A phase-specific psychological therapy for people with problematic cannabis use following a first episode of psychosis: a randomized controlled trial
C. Barrowclough, M. Marshall, L. Gregg, M. Fitzsimmons, B. Tomenson, J. Warburton and F. Lobban
Background Cannabis use is high amongst young people who have recently had their first episode of psychosis, and is associated with worse outcomes. To date, interventions to reduce cannabis consumption have been largely ineffective, and it has been suggested that longer treatment periods are required.

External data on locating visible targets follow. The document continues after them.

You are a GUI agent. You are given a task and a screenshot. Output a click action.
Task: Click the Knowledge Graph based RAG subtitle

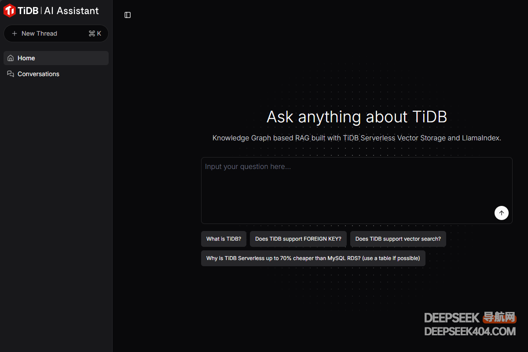[356, 138]
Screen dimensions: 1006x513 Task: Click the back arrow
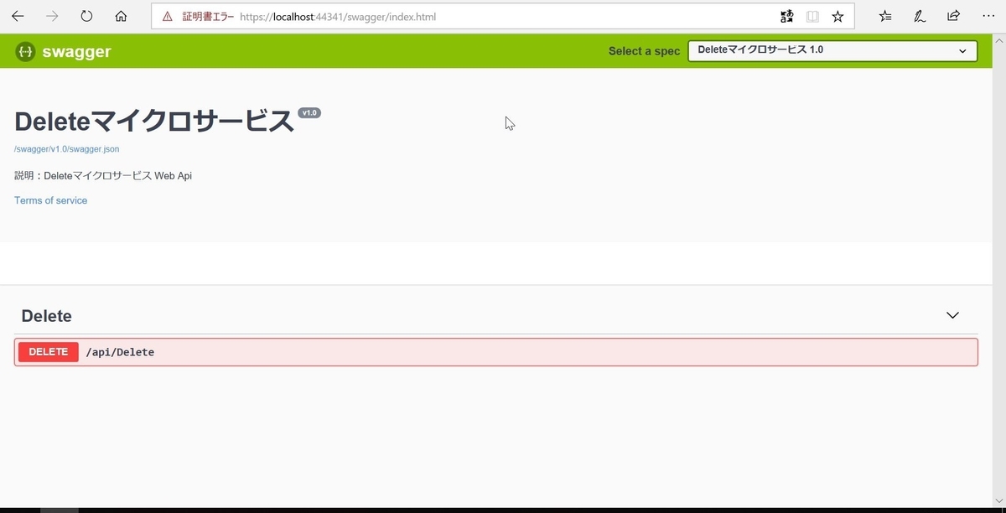coord(18,15)
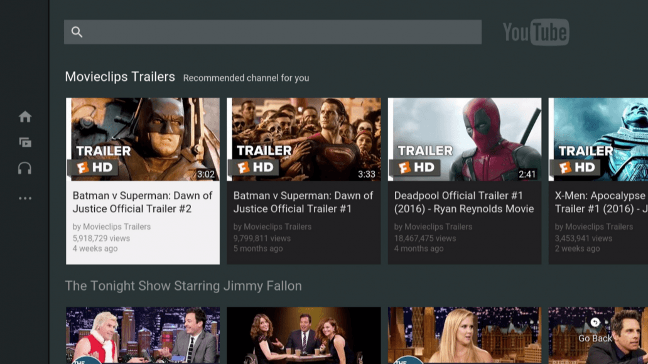
Task: Open the Deadpool trailer thumbnail
Action: click(x=465, y=139)
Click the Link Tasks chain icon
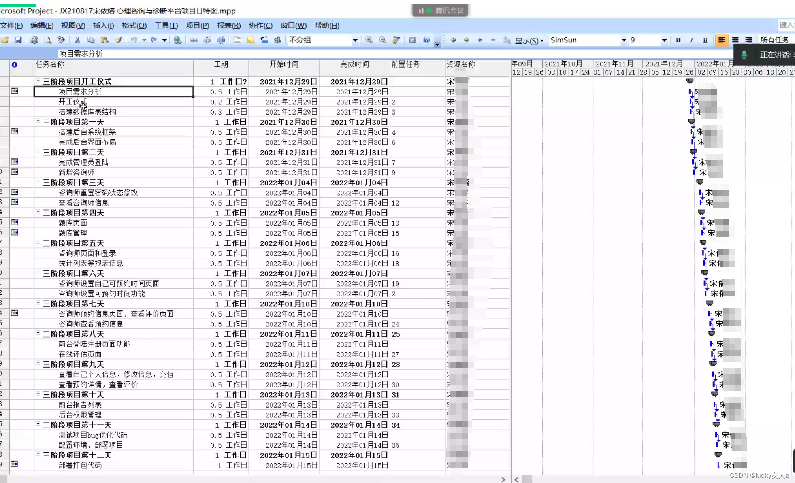Screen dimensions: 795x483 point(194,40)
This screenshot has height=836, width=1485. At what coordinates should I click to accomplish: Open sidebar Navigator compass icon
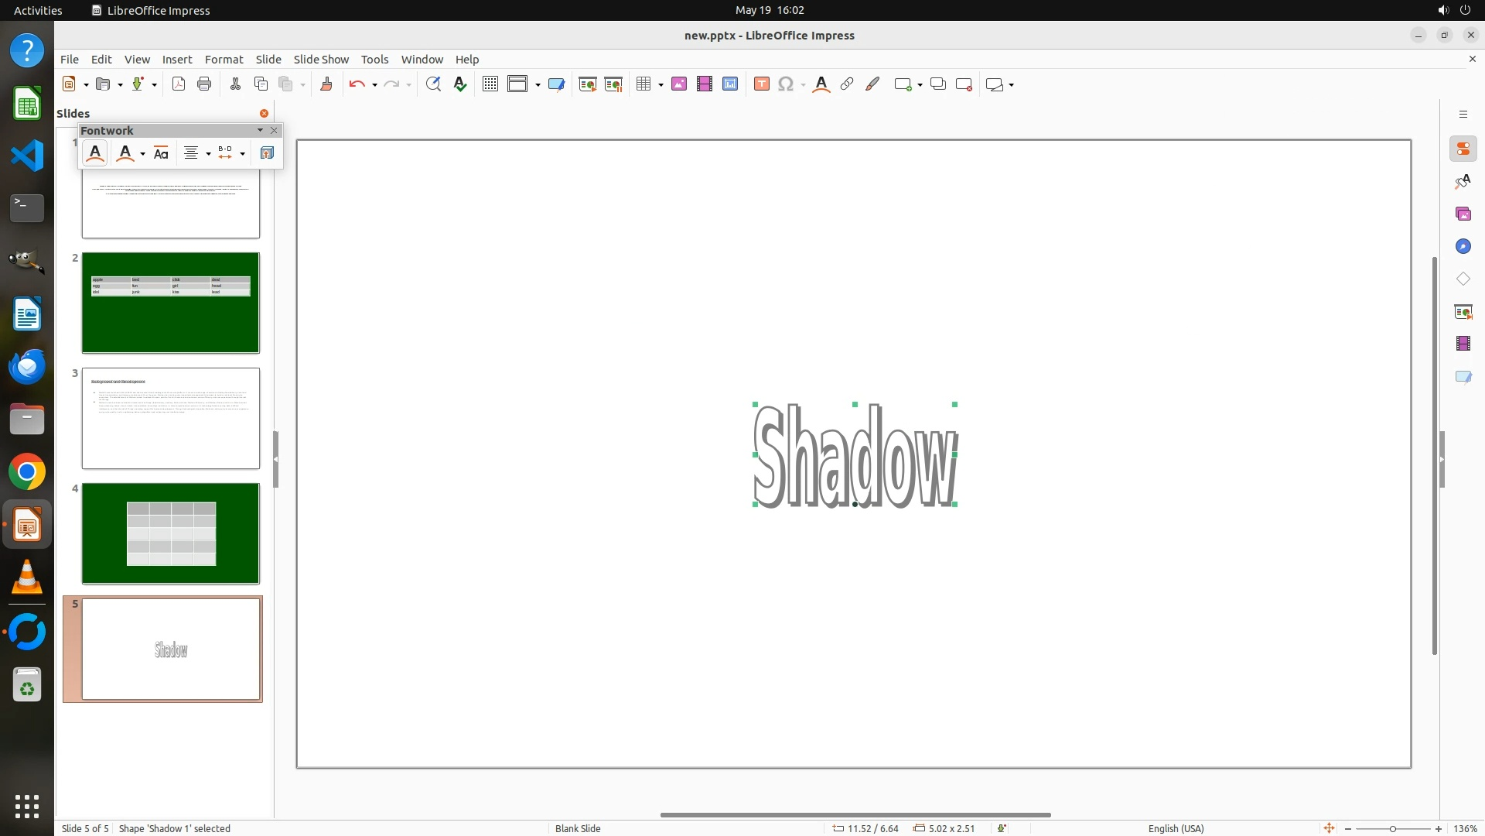[x=1463, y=246]
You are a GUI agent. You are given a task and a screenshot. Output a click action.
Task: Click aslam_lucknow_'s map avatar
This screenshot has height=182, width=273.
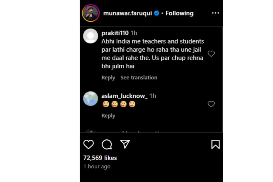point(91,99)
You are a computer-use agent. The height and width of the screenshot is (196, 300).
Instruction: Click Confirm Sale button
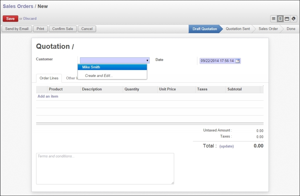[x=62, y=29]
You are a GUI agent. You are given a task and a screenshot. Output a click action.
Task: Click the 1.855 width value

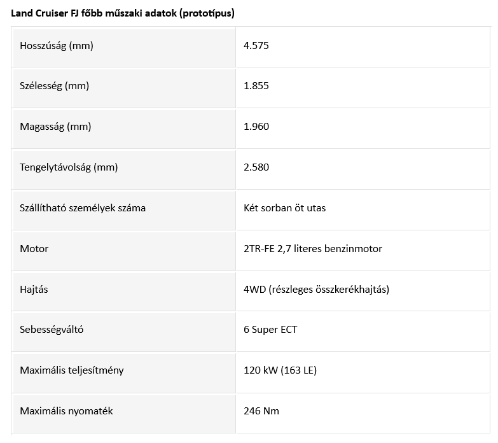(256, 86)
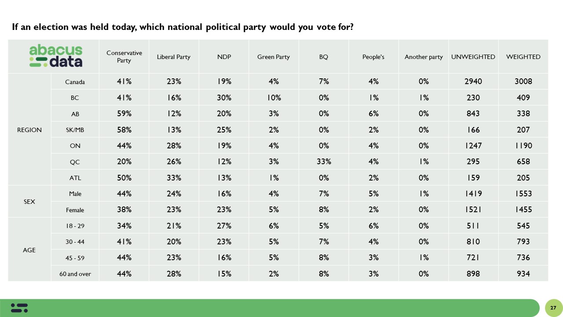Image resolution: width=563 pixels, height=317 pixels.
Task: Click the People's column header
Action: click(x=373, y=57)
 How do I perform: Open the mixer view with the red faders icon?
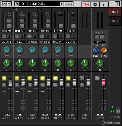(x=86, y=4)
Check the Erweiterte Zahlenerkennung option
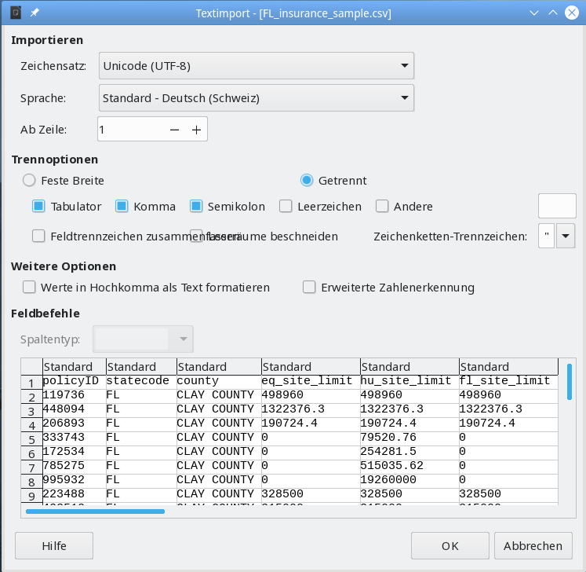Image resolution: width=586 pixels, height=572 pixels. click(x=309, y=288)
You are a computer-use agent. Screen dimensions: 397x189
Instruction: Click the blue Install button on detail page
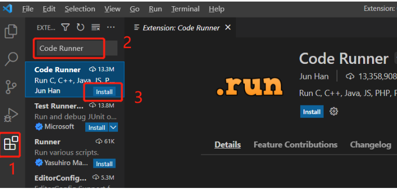pyautogui.click(x=312, y=112)
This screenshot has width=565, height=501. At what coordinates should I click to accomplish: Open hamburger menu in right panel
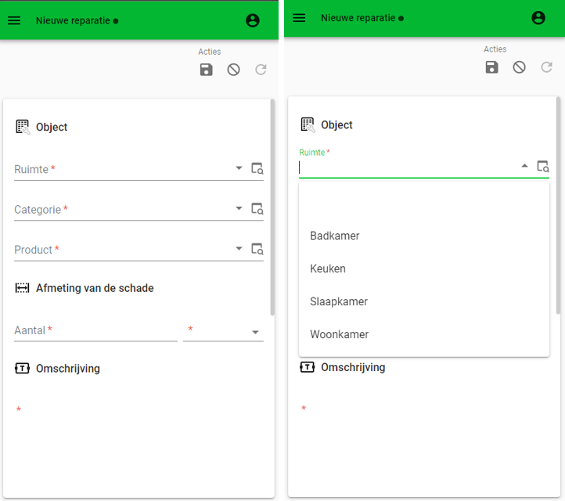click(299, 18)
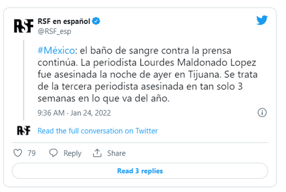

Method In a pragmatic single-blind randomized controlled trial 110 participants were randomly allocated to one of three conditions: a brief motivational interviewing and cognitive behavioural therapy (MI-CBT) intervention (up to 12 sessions over 4.5 months) with standard care from an early intervention service; a long MI-CBT intervention (up to 24 sessions over 9 months) with standard care; or standard care alone. The primary outcome was change in cannabis use as measured by Timeline Followback.
Results Neither the extended nor the brief interventions conferred benefit over standard care in terms of reductions in frequency or amount of cannabis use. Also the interventions did not result in improvements in the assessed clinical outcomes, including symptoms, functioning, hospital admissions or relapse.
Conclusions Integrated MI and CBT for people with cannabis use and recent-onset psychosis does not reduce cannabis use or improve clinical outcomes. These findings are consistent with those in the published literature, and additionally demonstrate that offering a more extended intervention does not confer any advantage. Many participants were not at an action stage for change and for those not ready to reduce or quit cannabis, targeting associated problems rather than the cannabis use per se may be the best current strategy for mental health services to adopt.